Неожиданно для самого себя Пушкин сказал то, что говорить был не должен:
— Государь ходил передо мной по кабинету, а я его слушал, свободно усевшись на низенький столик вблизи Камина.
— То есть как? — изумилась Софи.
— Было холодно, — серьёзно принялся объяснять ей Пушкин. — Я замёрз и устал во время длинной дорога. В Кабинете же был разожжён камин... Вот и...
Она посмотрела на него с недоумением и сомнением: в этом человеке, несомненно, была какая-то legerete[280].
— Говорят, взгляд императора никому невозможно выдержать, — тихо сказала Софи, — его взгляд просто холодит кровь...
— Не знаю, я грелся у камина! — упрямо повторил Пушкин.
Помолчали.
— Imaginez-vous... — снова начал Пушкин, но Софи прервала его:
— Я плакала, читая предсмертное письмо Рылеева жене. И невозможно не плакать!
— Оно у вас есть?
Она из-за выреза корсета извлекла пахнувший духами листок. Это был один из бесчисленных списков, разошедшихся по обеим столицам и по всей России; почерк был мелкий, женский, чернила местами расплылись от слёз. У Пушкина на лбу вздулись жилы, когда он читал:
«Бог и государь решили участь мою: я должен умереть смертью позорною... Мой милый друг, предайся и ты воле всемогущего... Подивись, мой друг: и в эту самую минуту, когда я занят только тобою и нашей малюткой, я нахожусь в таком утешительном спокойствии, что не могу выразить тебе... Ты не оставайся здесь долго, а старайся кончить скорее дела свои и отправься к почтенной матери. Проси её, чтобы она простила меня... С рассветом будет у меня священник. Старайся перелить в Настеньку свои христианские чувства, и она будет счастлива... и когда выйдет замуж, будет иметь мужа, то осчастливит и его, как ты, мой милый и неоцененный друг, счастливила меня в продолжение восьми лет. Прощай! Велят одеваться. Да будет Его святая воля!»

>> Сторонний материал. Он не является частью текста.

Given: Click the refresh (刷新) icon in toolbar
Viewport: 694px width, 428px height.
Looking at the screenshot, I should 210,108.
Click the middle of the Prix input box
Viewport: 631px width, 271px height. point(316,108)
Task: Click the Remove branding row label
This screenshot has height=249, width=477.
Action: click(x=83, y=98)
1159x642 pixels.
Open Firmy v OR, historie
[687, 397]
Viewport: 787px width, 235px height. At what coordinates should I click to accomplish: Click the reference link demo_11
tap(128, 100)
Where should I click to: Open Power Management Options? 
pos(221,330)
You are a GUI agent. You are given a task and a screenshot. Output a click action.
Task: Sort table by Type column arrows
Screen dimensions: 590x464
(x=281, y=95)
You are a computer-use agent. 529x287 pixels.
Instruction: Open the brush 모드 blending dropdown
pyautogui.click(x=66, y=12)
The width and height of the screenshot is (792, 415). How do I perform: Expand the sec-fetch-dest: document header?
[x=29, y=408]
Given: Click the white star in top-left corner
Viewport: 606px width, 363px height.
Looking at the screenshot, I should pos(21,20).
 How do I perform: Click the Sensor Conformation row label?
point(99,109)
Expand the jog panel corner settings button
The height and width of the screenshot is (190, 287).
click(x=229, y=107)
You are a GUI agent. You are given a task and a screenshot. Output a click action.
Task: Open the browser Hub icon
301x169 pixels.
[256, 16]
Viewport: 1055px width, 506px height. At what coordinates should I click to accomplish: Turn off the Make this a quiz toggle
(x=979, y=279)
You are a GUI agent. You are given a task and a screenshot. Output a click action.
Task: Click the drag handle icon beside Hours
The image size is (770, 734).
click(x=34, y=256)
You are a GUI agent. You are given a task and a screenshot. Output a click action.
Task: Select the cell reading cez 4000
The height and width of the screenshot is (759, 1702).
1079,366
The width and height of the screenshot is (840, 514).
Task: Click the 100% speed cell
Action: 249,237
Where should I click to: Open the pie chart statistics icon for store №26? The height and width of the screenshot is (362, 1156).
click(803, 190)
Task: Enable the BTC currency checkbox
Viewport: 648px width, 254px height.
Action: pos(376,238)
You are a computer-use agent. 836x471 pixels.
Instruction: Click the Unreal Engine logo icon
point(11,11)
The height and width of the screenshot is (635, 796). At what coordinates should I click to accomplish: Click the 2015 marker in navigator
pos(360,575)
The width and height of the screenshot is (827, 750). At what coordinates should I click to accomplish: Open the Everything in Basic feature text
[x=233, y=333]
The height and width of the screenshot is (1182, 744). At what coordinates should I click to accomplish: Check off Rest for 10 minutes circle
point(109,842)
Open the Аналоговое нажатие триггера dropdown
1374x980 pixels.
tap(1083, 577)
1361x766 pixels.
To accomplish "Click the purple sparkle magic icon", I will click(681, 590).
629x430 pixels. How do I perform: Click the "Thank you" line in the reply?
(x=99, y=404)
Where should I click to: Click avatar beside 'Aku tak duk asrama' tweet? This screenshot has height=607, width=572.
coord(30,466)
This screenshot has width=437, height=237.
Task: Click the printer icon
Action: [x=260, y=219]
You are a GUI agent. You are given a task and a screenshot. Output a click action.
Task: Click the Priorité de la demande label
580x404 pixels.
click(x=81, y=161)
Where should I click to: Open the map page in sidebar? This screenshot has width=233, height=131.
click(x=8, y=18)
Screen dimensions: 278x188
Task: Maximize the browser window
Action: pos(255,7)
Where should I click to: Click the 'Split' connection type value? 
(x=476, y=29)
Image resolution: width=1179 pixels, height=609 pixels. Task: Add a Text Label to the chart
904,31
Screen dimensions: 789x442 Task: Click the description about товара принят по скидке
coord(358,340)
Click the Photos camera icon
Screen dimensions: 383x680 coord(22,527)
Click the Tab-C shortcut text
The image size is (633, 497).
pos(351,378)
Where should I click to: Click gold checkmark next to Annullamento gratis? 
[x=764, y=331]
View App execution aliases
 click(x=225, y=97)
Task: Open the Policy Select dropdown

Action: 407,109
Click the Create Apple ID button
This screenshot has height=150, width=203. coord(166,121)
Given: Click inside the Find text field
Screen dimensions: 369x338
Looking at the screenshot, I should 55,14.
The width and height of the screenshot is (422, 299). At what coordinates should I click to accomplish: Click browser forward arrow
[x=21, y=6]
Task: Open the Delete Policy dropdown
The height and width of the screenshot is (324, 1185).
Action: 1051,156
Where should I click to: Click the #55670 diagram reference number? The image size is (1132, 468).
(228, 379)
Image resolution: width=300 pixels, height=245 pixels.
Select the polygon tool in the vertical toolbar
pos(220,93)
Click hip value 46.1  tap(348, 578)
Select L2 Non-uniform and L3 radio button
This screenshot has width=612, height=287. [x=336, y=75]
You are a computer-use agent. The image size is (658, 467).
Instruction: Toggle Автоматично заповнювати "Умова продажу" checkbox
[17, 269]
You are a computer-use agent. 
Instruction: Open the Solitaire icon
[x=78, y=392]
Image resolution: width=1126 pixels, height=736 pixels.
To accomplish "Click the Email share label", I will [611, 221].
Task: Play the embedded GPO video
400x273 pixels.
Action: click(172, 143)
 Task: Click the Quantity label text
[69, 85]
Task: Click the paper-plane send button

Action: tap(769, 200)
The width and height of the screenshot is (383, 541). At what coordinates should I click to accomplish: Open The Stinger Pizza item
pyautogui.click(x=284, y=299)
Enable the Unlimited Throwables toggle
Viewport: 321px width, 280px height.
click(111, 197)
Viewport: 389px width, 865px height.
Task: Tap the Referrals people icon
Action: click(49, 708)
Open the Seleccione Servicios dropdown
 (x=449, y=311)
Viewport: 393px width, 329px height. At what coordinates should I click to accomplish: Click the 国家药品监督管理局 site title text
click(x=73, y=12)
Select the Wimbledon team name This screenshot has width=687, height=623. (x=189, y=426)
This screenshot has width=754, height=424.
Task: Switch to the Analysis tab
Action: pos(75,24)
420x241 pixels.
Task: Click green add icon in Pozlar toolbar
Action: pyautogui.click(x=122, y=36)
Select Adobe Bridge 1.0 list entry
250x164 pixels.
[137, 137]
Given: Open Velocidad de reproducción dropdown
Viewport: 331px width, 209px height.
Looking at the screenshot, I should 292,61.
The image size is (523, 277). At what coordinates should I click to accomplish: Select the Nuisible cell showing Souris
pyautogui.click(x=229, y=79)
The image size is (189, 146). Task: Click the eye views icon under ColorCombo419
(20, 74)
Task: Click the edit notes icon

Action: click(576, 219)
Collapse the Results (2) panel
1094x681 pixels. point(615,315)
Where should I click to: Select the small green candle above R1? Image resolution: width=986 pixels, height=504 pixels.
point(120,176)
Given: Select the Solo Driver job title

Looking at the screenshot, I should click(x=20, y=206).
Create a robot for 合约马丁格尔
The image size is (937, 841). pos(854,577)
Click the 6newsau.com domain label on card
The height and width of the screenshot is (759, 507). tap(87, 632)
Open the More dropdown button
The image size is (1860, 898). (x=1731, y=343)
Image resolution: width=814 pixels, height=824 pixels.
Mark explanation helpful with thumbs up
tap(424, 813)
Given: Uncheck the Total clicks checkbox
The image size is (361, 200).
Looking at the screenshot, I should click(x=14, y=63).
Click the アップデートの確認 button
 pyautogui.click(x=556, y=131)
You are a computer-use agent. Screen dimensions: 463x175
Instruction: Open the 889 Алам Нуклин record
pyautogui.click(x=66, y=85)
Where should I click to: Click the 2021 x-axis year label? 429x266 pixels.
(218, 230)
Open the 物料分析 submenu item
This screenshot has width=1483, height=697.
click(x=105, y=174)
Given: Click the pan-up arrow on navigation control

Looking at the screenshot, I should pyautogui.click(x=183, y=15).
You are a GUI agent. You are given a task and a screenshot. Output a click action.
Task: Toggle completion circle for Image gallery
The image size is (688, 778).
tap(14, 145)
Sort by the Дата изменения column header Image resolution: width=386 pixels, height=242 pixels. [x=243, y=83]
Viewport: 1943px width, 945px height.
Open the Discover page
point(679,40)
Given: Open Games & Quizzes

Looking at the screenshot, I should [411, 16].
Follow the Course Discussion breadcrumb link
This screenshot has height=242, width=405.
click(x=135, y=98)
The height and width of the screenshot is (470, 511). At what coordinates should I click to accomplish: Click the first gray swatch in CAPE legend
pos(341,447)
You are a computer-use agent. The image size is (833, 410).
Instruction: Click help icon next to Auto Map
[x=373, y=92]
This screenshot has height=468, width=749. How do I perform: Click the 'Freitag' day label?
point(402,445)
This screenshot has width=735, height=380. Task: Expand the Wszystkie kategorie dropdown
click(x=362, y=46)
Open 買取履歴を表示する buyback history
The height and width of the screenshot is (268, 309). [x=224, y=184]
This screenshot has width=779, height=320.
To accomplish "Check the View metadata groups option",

Какими-то остекленевшими глазами он смотрел на листок.
— Добрый государь несчастной семье передал денежное вспоможение... — донёсся до него голос Софи.
Он молчал.
— Добрый государь...
Он неучтиво молчал. И вглядывался в себя. В нём собиралась, концентрировалась, росла неодолимая воля к жизни. И когда поднял голову, ничего особенного не прочитала она в его странном, подвижно-изменчивом лице, в ясных голубых глазах.
— Это очень... очень... — Его голос слегка дрожал; он вернул листок, проследил его путь за корсет на белоснежную грудь и воскликнул: — Imaginez-vous! В Одессе, в состоянии какого-то отчаяния, я готов был на самые нелепые и безумные поступки... Что было бы! Я чуть не отправился тайком за границу.
— Что же? — не поняла она. — Почему вы об этом заговорили сейчас?
— Потому что если бы я уехал, я не был бы сейчас возле вас!
Несомненно, в этом человеке в сильной степени развита была legerete.
— Но вы меня совсем не знаете, — сказала девушка тихо, и опять её глаза беспокойно задвигались.
— Не знаю? Я не знаю? Достаточно увидеть вас один раз... Впрочем, если я мало знаю, расскажите же мне о себе!
Она склонила голову набок.
— Мы с сестрой осиротели рано и воспитывались в доме благодетельницы нашей Екатерины Владимировны Апраксиной[281], урождённой княгини Голицыной... — Она слегка, по-французски, картавила. — Сестра моя Анна[282] вышла замуж за достойного человека, закадычного приятеля вашего Василия Петровича Зубкова... И вот я живу в их доме.
Василий Петрович Зубков сделался закадычным приятелем Пушкина за какую-нибудь неделю. Теперь они виделись почти ежедневно.
— Что ж, теперь я знаю о вас достаточно, — сказал Пушкин, стараясь вложить в свои слова особый, значительный смысл.
— Нет, вы ничего не знаете...
— Как! Вы прекрасны — что же ещё мне знать? Вы совершенство, и сама душа проглядывает в ваших глазах и чертах лица. Когда я увидел вас в театре, а потом на балу, я сказал себе сразу: вот прекраснейшее создание, которое может сделать счастливым всякого... И в моей переменчивой судьбе, в моих скитаниях кто, кроме вас, мог бы ещё оценить... — Продолжать в этом духе было пока преждевременно. Но настал момент: он вынул из сюртучного кармана сложенный вдвое листок и подал: — Это вам.